Kartvizitinde koskocaman ‘CEO’ yazmasa, İrfan Şahin’in Ankara’da arka arkaya üç matine film izleyen lise öğrencisi halinden pek bir farkı yok. Sinefil denecek kadar sinema meraklısı. Tam da bu nedenle, üç yıldır üzerine bebeği gibi titrediği projesi ‘Öyle Bir Geçer Zaman Ki’nin bir sinema hissiyatı yaratmasını çok ama çok önemsedi. Bunun için müthiş bir ön hazırlık yapıldı. “Bu dizi iyi olmadı, muhteşem oldu” diyecek kadar güveniyor projesine.
Dizi piyasasının kurallarını yeniden yazmaya kararlı bir hayat döngüsü var bu dizinin. İrfan Şahin’in bir tanıdığının yaşam öyküsünden yola çıkan hikaye üstünde Ankara Devlet Tiyatrosu dramaturglarından Coşkun Irmak bir yıl çalıştı. 16 bölümün senaryosu tamam, beş bölüm çekildi bile. Tam dört yılık hikayesi de hazır bekliyor.

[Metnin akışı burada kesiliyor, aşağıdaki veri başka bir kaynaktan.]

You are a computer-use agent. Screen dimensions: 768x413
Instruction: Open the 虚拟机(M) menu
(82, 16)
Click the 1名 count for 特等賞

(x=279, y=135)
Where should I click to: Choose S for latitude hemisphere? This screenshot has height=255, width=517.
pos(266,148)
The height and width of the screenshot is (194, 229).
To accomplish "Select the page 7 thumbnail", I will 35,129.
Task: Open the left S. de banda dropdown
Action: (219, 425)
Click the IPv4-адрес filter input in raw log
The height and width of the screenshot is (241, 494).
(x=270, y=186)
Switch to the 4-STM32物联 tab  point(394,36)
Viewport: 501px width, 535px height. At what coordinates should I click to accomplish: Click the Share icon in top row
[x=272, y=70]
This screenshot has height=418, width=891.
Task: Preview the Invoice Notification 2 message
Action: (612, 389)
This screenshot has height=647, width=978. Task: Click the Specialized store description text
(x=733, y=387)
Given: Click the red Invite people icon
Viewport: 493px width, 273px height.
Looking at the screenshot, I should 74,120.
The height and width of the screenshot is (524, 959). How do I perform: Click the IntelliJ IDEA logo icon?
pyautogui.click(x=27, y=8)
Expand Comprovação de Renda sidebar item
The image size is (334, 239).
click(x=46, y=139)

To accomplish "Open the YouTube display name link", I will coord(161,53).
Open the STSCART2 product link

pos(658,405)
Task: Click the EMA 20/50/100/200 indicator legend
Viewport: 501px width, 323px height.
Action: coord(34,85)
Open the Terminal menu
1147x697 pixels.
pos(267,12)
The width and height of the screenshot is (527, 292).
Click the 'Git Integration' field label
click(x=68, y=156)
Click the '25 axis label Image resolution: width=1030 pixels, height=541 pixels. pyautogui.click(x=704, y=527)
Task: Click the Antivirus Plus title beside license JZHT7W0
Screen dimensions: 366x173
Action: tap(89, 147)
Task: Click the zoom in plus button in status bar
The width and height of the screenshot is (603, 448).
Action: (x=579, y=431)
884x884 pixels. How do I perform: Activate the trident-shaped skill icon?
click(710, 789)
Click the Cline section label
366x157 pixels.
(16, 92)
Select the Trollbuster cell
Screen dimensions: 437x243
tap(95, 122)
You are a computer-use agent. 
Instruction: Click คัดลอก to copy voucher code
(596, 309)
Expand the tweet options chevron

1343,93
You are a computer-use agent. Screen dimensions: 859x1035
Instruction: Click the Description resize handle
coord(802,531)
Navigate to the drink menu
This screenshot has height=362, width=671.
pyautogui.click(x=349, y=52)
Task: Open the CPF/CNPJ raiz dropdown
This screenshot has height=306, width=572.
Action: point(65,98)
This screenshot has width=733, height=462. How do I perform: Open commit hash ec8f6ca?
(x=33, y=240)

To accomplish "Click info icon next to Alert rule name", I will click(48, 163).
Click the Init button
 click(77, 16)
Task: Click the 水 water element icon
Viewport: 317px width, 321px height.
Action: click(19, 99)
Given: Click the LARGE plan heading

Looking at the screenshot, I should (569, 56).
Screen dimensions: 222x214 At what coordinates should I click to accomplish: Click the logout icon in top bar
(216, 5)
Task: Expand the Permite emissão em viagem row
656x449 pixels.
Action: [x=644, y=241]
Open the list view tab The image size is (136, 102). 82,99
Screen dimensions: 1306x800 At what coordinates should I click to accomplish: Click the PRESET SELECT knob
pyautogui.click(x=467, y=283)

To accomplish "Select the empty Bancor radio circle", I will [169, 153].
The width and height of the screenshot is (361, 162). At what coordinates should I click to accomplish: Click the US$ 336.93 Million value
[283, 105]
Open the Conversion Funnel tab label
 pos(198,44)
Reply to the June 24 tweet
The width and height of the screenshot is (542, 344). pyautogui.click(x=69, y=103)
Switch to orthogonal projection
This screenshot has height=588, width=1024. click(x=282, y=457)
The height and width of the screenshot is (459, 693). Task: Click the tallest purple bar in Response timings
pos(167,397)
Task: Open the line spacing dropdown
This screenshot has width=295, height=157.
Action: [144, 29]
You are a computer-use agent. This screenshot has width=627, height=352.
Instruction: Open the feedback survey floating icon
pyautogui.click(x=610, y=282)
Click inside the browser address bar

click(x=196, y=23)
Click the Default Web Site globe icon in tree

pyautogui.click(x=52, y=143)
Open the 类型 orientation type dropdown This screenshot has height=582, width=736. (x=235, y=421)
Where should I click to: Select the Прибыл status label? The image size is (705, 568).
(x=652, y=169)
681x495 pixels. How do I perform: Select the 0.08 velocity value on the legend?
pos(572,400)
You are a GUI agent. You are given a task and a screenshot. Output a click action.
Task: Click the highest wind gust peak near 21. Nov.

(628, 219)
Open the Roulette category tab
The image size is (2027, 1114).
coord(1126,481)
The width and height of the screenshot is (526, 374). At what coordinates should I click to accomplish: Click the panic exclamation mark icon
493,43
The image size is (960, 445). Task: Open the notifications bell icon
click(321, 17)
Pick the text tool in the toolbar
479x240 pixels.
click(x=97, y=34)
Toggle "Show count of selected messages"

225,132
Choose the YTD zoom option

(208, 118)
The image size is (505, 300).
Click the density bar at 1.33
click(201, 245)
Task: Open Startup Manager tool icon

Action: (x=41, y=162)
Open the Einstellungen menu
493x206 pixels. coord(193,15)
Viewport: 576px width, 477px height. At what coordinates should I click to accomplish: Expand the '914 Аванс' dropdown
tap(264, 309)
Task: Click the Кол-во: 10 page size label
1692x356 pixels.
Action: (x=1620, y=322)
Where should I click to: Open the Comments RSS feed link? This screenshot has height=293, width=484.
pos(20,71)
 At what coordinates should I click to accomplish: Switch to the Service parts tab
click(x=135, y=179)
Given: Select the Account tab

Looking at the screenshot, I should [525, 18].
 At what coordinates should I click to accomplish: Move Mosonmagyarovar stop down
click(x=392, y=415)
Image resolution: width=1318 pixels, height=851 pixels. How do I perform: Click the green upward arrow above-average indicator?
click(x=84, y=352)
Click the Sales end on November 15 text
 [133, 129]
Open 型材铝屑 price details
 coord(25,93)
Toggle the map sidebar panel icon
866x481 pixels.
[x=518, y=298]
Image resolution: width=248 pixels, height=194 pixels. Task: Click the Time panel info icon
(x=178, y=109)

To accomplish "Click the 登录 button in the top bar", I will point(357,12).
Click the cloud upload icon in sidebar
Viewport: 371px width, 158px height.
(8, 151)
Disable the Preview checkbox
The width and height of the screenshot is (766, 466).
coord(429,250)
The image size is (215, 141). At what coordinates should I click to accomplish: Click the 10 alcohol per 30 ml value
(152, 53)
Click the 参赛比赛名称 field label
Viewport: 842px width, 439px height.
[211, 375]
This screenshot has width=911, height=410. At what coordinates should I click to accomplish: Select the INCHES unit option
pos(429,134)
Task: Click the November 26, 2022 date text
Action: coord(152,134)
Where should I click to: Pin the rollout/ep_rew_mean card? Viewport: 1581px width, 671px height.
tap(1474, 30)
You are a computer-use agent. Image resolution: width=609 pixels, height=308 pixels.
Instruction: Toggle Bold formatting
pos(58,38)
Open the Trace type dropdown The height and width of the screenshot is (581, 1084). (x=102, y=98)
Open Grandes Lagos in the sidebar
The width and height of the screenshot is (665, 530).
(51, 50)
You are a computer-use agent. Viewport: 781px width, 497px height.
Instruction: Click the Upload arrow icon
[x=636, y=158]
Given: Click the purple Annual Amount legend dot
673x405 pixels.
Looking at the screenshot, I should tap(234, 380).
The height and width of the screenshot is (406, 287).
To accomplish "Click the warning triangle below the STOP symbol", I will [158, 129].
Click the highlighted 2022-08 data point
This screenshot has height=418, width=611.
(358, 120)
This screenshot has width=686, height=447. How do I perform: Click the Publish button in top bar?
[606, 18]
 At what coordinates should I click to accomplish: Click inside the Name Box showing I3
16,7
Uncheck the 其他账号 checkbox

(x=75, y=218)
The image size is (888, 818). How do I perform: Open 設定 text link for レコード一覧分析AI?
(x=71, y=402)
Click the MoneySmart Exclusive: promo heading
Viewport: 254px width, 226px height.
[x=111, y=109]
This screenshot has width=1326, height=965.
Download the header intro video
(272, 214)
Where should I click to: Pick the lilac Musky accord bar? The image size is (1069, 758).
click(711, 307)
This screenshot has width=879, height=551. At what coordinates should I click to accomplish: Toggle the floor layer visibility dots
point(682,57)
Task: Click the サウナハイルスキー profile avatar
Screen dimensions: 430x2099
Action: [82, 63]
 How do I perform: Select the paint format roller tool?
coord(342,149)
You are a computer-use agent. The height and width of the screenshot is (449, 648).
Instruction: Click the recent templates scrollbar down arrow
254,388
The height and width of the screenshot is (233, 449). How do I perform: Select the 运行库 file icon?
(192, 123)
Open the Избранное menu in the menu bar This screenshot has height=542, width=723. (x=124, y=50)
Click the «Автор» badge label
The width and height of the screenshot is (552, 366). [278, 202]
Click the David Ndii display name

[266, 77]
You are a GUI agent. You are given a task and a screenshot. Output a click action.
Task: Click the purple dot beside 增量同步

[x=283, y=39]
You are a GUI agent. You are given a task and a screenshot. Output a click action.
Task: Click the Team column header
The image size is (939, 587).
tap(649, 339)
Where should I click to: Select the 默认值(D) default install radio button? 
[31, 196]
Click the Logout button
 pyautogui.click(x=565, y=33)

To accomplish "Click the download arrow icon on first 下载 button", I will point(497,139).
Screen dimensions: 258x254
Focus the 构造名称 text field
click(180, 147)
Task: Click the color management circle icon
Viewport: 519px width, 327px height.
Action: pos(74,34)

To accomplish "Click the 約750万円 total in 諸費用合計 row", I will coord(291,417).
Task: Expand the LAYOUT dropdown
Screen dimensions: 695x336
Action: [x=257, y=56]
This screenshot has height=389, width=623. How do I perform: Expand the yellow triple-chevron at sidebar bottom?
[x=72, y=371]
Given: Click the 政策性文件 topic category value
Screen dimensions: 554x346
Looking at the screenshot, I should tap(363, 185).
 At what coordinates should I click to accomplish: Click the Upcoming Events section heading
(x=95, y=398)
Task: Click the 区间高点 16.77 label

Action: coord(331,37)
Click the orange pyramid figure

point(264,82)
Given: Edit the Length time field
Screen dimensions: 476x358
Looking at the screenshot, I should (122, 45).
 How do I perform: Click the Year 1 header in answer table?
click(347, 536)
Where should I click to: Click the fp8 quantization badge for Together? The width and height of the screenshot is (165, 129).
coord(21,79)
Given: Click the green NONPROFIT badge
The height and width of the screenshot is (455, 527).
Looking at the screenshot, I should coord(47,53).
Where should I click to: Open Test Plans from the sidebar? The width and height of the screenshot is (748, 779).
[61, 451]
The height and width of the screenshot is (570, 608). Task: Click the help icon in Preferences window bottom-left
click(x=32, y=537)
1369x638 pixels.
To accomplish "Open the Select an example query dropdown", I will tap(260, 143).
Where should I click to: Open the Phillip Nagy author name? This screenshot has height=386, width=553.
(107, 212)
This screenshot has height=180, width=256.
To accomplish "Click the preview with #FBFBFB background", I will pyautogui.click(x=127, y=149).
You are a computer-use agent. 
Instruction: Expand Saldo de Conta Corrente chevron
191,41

KAPTAN ALİ AKARSU VE DÖRT ÇOCUKLU AİLESİ

Dizinin hikayesini uzun uzun anlatıp gazozunu kaçırmak istemiyor Şahin ama yine de kısaca özetliyor: “1967 yılındayız. Dört çocuklu Kaptan Ali Akarsu, Hollandalı Caroline’e aşık olunca ailesi dağılıyor. Karısı Cemile’den boşanıyor. Caroline peşine düşüp Türkiye’ye geldiğinde de, terk ettiği ailesiyle aynı semtte ayrı evlerde yaşamak zorunda kalıyorlar. Bu arada Cemile kendi ayakları üzerinde durmayı öğreniyor, çocuklarıyla birlikte sıfırdan bir hayat kurmayı başarıyor. Politik ve sosyal fonuyla birlikte günümüze uzanan bir büyük aile hikayesi. Olayların ailenin en küçük çocuğu Osman’ın gözünden anlatıldığı bir dönem dizisi. Nostaljik. Akıp giden zaman da, dizinin görünmeyen kahramanlarından biri.”
Hikayenin anlatıcısı, zaman içinde 45 yaşında bir yetişkine dönüşen küçük Osman’ın dış sesi Taner Birsel. İnce elemeler ve sık dokumalarla oluşturulan oyuncu kadrosundan da çok memnun Şahin: “Bizim keşfettiğimiz genç oyuncularla iyi oyuncuların dengeli bir karması oldu. Zaten bu dizide bir-iki tane değil, tam yedi ayrı başrol var.”
Velhasıl; Öyle Bir Geçer Zaman Ki’nin bahtının açık olacağına, sessiz ve derinden ilerleyeceğine inanıyor İrfan Şahin. Son sözün de, bundan böyle diziyi her hafta evlerine misafir edecek izleyicinin hakkı olduğunu yürekten teslim ediyor...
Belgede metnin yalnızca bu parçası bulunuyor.